Data entries:
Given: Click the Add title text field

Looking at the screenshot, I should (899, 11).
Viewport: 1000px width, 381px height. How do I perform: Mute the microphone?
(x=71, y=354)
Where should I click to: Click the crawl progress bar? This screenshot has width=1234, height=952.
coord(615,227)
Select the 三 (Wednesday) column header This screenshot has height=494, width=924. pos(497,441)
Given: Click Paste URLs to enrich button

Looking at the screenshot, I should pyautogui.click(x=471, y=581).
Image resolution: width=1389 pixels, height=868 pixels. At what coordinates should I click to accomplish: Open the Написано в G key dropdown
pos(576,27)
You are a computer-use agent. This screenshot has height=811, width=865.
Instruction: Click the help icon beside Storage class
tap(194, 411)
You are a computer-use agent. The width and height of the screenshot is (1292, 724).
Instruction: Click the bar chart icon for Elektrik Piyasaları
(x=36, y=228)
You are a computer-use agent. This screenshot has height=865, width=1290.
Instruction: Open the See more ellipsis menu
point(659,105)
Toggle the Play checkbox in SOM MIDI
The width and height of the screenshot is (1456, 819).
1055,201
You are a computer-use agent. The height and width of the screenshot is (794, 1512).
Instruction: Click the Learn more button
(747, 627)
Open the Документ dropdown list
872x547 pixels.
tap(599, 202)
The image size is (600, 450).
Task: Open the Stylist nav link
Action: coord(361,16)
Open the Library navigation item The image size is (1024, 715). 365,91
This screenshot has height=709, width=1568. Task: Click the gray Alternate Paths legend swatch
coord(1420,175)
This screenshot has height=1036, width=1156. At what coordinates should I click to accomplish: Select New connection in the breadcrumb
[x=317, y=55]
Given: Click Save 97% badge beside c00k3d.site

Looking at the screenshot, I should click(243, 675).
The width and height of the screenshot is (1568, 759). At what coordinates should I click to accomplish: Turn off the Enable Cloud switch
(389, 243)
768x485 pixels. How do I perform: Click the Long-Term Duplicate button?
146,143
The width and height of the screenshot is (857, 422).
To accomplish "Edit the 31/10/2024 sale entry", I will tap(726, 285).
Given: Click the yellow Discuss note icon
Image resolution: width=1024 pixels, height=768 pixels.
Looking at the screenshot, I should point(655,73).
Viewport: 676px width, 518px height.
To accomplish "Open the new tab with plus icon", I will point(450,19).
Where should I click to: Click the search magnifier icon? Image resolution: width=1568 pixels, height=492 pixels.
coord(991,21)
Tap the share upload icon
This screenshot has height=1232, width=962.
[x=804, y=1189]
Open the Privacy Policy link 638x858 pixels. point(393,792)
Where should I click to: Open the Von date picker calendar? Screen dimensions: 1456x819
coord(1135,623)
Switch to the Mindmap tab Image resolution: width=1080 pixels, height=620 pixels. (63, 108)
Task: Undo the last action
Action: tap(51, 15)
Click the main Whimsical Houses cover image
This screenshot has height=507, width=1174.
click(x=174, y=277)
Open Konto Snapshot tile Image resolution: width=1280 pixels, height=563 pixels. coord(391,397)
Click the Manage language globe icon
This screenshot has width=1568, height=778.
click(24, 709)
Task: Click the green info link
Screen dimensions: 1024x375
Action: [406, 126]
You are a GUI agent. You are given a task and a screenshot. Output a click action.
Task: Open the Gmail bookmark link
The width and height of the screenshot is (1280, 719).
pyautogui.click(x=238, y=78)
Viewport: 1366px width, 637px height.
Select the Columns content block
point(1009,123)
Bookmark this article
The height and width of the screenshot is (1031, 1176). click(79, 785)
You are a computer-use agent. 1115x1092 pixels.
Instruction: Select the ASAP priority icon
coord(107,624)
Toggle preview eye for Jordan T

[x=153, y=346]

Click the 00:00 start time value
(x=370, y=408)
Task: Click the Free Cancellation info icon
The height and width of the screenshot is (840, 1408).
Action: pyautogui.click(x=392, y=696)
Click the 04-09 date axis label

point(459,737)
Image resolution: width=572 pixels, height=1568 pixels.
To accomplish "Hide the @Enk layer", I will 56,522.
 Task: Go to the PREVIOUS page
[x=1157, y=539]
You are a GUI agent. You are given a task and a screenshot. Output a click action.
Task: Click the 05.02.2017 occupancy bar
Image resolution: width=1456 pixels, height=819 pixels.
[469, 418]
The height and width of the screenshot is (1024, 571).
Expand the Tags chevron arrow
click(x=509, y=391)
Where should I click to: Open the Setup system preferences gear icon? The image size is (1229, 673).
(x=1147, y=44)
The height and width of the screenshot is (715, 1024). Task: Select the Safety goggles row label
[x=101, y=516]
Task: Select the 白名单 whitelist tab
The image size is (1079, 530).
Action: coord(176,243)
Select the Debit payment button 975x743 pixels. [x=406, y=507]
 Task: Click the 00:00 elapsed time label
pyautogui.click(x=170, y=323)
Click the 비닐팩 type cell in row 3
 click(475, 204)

* About this exercise
Repeat the entries above exactly, leaving nothing out.

* Solved exercise
Given: Click the Add title text field

Looking at the screenshot, I should (899, 11).
Viewport: 1000px width, 381px height. How do I perform: Mute the microphone?
(x=71, y=354)
Where should I click to: Click the crawl progress bar? This screenshot has width=1234, height=952.
coord(615,227)
Select the 三 (Wednesday) column header This screenshot has height=494, width=924. pos(497,441)
Given: Click Paste URLs to enrich button

Looking at the screenshot, I should pyautogui.click(x=471, y=581).
Image resolution: width=1389 pixels, height=868 pixels. At what coordinates should I click to accomplish: Open the Написано в G key dropdown
pos(576,27)
You are a computer-use agent. This screenshot has height=811, width=865.
Instruction: Click the help icon beside Storage class
tap(194, 411)
You are a computer-use agent. The width and height of the screenshot is (1292, 724).
Instruction: Click the bar chart icon for Elektrik Piyasaları
(x=36, y=228)
You are a computer-use agent. This screenshot has height=865, width=1290.
Instruction: Open the See more ellipsis menu
point(659,105)
Toggle the Play checkbox in SOM MIDI
The width and height of the screenshot is (1456, 819).
1055,201
You are a computer-use agent. The height and width of the screenshot is (794, 1512).
Instruction: Click the Learn more button
(747, 627)
Open the Документ dropdown list
872x547 pixels.
tap(599, 202)
The image size is (600, 450).
Task: Open the Stylist nav link
Action: coord(361,16)
Open the Library navigation item The image size is (1024, 715). 365,91
This screenshot has height=709, width=1568. Task: Click the gray Alternate Paths legend swatch
coord(1420,175)
This screenshot has height=1036, width=1156. At what coordinates should I click to accomplish: Select New connection in the breadcrumb
[x=317, y=55]
Given: Click Save 97% badge beside c00k3d.site

Looking at the screenshot, I should click(243, 675).
The width and height of the screenshot is (1568, 759). At what coordinates should I click to accomplish: Turn off the Enable Cloud switch
(389, 243)
768x485 pixels. How do I perform: Click the Long-Term Duplicate button?
146,143
The width and height of the screenshot is (857, 422).
To accomplish "Edit the 31/10/2024 sale entry", I will tap(726, 285).
Given: Click the yellow Discuss note icon
Image resolution: width=1024 pixels, height=768 pixels.
Looking at the screenshot, I should point(655,73).
Viewport: 676px width, 518px height.
To accomplish "Open the new tab with plus icon", I will point(450,19).
Where should I click to: Click the search magnifier icon? Image resolution: width=1568 pixels, height=492 pixels.
coord(991,21)
Tap the share upload icon
This screenshot has height=1232, width=962.
[x=804, y=1189]
Open the Privacy Policy link 638x858 pixels. point(393,792)
Where should I click to: Open the Von date picker calendar? Screen dimensions: 1456x819
coord(1135,623)
Switch to the Mindmap tab Image resolution: width=1080 pixels, height=620 pixels. (63, 108)
Task: Undo the last action
Action: tap(51, 15)
Click the main Whimsical Houses cover image
This screenshot has height=507, width=1174.
click(x=174, y=277)
Open Konto Snapshot tile Image resolution: width=1280 pixels, height=563 pixels. coord(391,397)
Click the Manage language globe icon
This screenshot has width=1568, height=778.
click(24, 709)
Task: Click the green info link
Screen dimensions: 1024x375
Action: [406, 126]
You are a GUI agent. You are given a task and a screenshot. Output a click action.
Task: Open the Gmail bookmark link
The width and height of the screenshot is (1280, 719).
pyautogui.click(x=238, y=78)
Viewport: 1366px width, 637px height.
Select the Columns content block
point(1009,123)
Bookmark this article
The height and width of the screenshot is (1031, 1176). click(79, 785)
You are a computer-use agent. 1115x1092 pixels.
Instruction: Select the ASAP priority icon
coord(107,624)
Toggle preview eye for Jordan T

[x=153, y=346]

Click the 00:00 start time value
(x=370, y=408)
Task: Click the Free Cancellation info icon
The height and width of the screenshot is (840, 1408).
Action: pyautogui.click(x=392, y=696)
Click the 04-09 date axis label

point(459,737)
Image resolution: width=572 pixels, height=1568 pixels.
To accomplish "Hide the @Enk layer", I will 56,522.
 Task: Go to the PREVIOUS page
[x=1157, y=539]
You are a GUI agent. You are given a task and a screenshot. Output a click action.
Task: Click the 05.02.2017 occupancy bar
Image resolution: width=1456 pixels, height=819 pixels.
[469, 418]
The height and width of the screenshot is (1024, 571).
Expand the Tags chevron arrow
click(x=509, y=391)
Where should I click to: Open the Setup system preferences gear icon? The image size is (1229, 673).
(x=1147, y=44)
The height and width of the screenshot is (715, 1024). Task: Select the Safety goggles row label
[x=101, y=516]
Task: Select the 白名单 whitelist tab
The image size is (1079, 530).
Action: coord(176,243)
Select the Debit payment button 975x743 pixels. [x=406, y=507]
 Task: Click the 00:00 elapsed time label
pyautogui.click(x=170, y=323)
Click the 비닐팩 type cell in row 3
 click(475, 204)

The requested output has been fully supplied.